== Selected text ==
▽

Althouse | category: Rod Dreher



an endless succession of beans and nuts.

"How Rod Dreher's Blog Got a Little 'Too Weird' for The American Conservative."

I'm reading this Vanity Fair article by Caleb Ecarma. Subtitle: "The right-wing commentator’s columns, which were unedited and bankrolled by a single donor, will be shuttered Friday after a 12-year run. Sources say it was ultimately a diatribe on circumcision that was a bridge too far."
Over the last 12 years, Dreher... has built a cult following with some of the most bizarre diatribes in opinion journalism. He has warned that so-called sissy hypnosis porn is “profoundly evil;” detailed the “formal” Catholic exorcism of a friend’s suicidal wife; and recalled—in unsettling detail—the time he witnessed a Black classmate's uncircumcised penis....

Howard Ahmanson Jr., the heir to a California banking fortune [was] the sole benefactor of Dreher’s six-figure salary.... This unique funding arrangement—a single donor choosing to cover one writer’s entire salary—was paired with an even more unusual editorial arrangement: Dreher was allowed to publish directly on TAC’s site without any revisions or legal oversight.... 

That is, I would say, Dreher was allowed to write a real blog. And he got real money for blogging the real way. It's appropriate that a writer be paid. But all the money came from one guy. How can you write like that?! I guess it depends on the guy. You'd have to think about whether this one guy is getting what he wants... or enough of what he wants... to keep the money flowing.

Ahmanson must have loved Dreher, so where did Dreher go wrong? Sources tell Vanity Fair it was that post about circumcision. Dreher wrote:

“All us boys wanted to stare at his primitive root wiener when we were at the urinal during recess, because it was monstrous. Nobody told us that wieners could look like that.” 

I took a moment to look up Ahmanson. From his Wikipedia page, check out his "occupation": 

"Heir, idle rich, financier." Oh, Wikipedia!

It wasn't just calling a black man's uncircumcised penis a "primitive root wiener."

Some of Dreher’s commentary on the gay and transgender communities also proved off-putting to Ahmanson, such as his lurid musings on anal sex, rectal bleeding, and the “partially rotted off” nose of a gay man who contracted monkeypox. 
“At some point, he basically decided, 'This is too weird,’” the source, paraphrasing Ahmanson, explained to me. “‘I don’t want to read this or pay for this anymore.’”

△

== Short problem A ==
Answer these from the post about Rod Dreher's blog:
(i) How many years did Dreher's columns run before being shut down?
(ii) Who paid Dreher's entire salary?
(iii) What occupation does Ahmanson's Wikipedia page give him?

== Raw data ==
▽

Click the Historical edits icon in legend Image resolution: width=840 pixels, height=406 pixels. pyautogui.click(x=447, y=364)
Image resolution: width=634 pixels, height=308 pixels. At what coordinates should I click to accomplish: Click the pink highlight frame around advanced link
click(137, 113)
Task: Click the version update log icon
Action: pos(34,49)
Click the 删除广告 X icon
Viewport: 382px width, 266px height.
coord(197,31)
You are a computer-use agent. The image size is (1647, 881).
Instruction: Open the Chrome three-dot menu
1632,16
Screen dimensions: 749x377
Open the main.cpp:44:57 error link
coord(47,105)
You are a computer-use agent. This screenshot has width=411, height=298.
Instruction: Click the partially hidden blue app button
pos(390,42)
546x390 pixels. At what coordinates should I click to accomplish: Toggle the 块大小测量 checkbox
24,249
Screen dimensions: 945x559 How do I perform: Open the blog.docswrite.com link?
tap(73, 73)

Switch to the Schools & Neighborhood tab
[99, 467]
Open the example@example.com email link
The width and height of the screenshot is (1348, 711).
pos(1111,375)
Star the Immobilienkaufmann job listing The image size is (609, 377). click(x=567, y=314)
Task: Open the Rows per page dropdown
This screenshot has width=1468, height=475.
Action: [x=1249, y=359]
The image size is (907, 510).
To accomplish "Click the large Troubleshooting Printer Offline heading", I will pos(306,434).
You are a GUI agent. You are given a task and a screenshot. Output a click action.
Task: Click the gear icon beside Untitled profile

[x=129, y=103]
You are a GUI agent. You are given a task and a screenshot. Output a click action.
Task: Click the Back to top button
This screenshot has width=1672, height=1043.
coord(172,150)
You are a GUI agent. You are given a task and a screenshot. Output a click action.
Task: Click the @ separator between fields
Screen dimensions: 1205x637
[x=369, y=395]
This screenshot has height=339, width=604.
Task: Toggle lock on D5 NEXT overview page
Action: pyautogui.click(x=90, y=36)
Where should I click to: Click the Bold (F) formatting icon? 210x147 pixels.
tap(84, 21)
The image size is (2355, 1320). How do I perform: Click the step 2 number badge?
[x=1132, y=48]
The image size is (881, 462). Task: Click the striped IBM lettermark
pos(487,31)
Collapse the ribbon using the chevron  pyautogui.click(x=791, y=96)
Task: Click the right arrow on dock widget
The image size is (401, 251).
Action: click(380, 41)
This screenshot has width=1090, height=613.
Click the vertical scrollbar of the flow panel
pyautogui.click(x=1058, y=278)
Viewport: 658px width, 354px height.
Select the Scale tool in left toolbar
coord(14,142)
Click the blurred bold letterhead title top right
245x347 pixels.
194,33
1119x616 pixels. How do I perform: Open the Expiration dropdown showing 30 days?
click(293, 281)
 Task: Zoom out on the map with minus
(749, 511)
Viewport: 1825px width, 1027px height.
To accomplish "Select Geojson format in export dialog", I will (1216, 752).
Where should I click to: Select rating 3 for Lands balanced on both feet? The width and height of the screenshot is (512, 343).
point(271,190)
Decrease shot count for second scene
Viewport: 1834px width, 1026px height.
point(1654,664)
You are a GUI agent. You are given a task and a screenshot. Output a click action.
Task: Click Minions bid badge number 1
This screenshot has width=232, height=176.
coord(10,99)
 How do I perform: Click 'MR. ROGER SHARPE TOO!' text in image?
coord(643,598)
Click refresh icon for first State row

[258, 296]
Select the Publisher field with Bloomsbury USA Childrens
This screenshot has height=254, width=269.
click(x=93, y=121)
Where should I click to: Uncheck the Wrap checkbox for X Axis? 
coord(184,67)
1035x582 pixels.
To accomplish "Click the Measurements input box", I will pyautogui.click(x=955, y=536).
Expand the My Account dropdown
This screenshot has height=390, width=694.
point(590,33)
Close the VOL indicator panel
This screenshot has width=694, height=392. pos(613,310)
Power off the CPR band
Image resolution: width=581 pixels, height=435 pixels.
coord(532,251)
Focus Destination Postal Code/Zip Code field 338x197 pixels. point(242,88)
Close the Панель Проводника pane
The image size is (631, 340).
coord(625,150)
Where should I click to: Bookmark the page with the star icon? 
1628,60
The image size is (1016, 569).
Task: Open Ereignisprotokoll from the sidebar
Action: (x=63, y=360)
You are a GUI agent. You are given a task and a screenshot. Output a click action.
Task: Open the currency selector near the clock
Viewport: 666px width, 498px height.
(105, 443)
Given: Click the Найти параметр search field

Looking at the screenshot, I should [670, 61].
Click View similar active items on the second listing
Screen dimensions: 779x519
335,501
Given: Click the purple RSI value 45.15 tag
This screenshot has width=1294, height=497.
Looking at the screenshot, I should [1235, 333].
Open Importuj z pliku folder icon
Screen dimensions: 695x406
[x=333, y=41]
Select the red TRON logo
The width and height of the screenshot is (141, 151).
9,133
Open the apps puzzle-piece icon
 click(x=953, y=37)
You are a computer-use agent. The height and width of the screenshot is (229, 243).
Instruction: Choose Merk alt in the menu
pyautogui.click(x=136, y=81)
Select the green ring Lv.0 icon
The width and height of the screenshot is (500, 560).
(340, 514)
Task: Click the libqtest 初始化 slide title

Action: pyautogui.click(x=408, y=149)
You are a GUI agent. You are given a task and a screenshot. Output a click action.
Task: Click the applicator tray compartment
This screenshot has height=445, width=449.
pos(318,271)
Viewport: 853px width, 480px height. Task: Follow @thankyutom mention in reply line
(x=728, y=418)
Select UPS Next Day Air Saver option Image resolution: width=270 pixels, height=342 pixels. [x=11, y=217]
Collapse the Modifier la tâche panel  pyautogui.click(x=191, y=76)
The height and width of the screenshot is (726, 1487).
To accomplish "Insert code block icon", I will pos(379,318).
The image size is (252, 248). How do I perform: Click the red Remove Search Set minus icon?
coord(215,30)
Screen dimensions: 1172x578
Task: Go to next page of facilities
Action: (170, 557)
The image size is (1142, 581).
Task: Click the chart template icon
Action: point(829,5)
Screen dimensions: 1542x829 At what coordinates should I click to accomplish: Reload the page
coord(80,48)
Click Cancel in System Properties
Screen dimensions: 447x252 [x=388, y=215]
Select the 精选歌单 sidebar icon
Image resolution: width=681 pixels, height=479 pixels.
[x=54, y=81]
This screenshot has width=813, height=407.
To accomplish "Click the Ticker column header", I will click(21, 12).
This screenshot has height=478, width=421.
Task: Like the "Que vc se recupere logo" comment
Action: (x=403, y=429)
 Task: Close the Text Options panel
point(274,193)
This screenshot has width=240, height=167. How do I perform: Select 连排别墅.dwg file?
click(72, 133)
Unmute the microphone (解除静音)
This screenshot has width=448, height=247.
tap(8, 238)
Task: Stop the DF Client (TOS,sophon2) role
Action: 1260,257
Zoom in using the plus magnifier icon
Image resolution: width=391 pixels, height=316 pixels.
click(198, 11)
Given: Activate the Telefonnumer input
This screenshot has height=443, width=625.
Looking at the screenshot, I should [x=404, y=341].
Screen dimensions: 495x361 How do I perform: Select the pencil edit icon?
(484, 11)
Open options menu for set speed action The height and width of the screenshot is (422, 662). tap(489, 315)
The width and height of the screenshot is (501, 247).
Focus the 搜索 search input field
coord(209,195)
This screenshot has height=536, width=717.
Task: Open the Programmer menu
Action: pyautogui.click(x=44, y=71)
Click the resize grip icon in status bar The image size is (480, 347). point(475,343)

△

== Short problem B ==
Locate every line in the rows that contains the string "accomplish", and copy each one. Case counts.

== Expected output A ==
(i) 12 years.
(ii) Howard Ahmanson Jr.
(iii) "Heir, idle rich, financier."

== Expected output B ==
Image resolution: width=634 pixels, height=308 pixels. At what coordinates should I click to accomplish: Click the pink highlight frame around advanced link
546x390 pixels. At what coordinates should I click to accomplish: Toggle the 块大小测量 checkbox
To accomplish "Click the large Troubleshooting Printer Offline heading", I will pos(306,434).
To accomplish "Select Geojson format in export dialog", I will (1216, 752).
To accomplish "Click the Measurements input box", I will pyautogui.click(x=955, y=536).
To accomplish "Insert code block icon", I will pos(379,318).
Screen dimensions: 1542x829 At what coordinates should I click to accomplish: Reload the page
To accomplish "Click the Ticker column header", I will click(21, 12).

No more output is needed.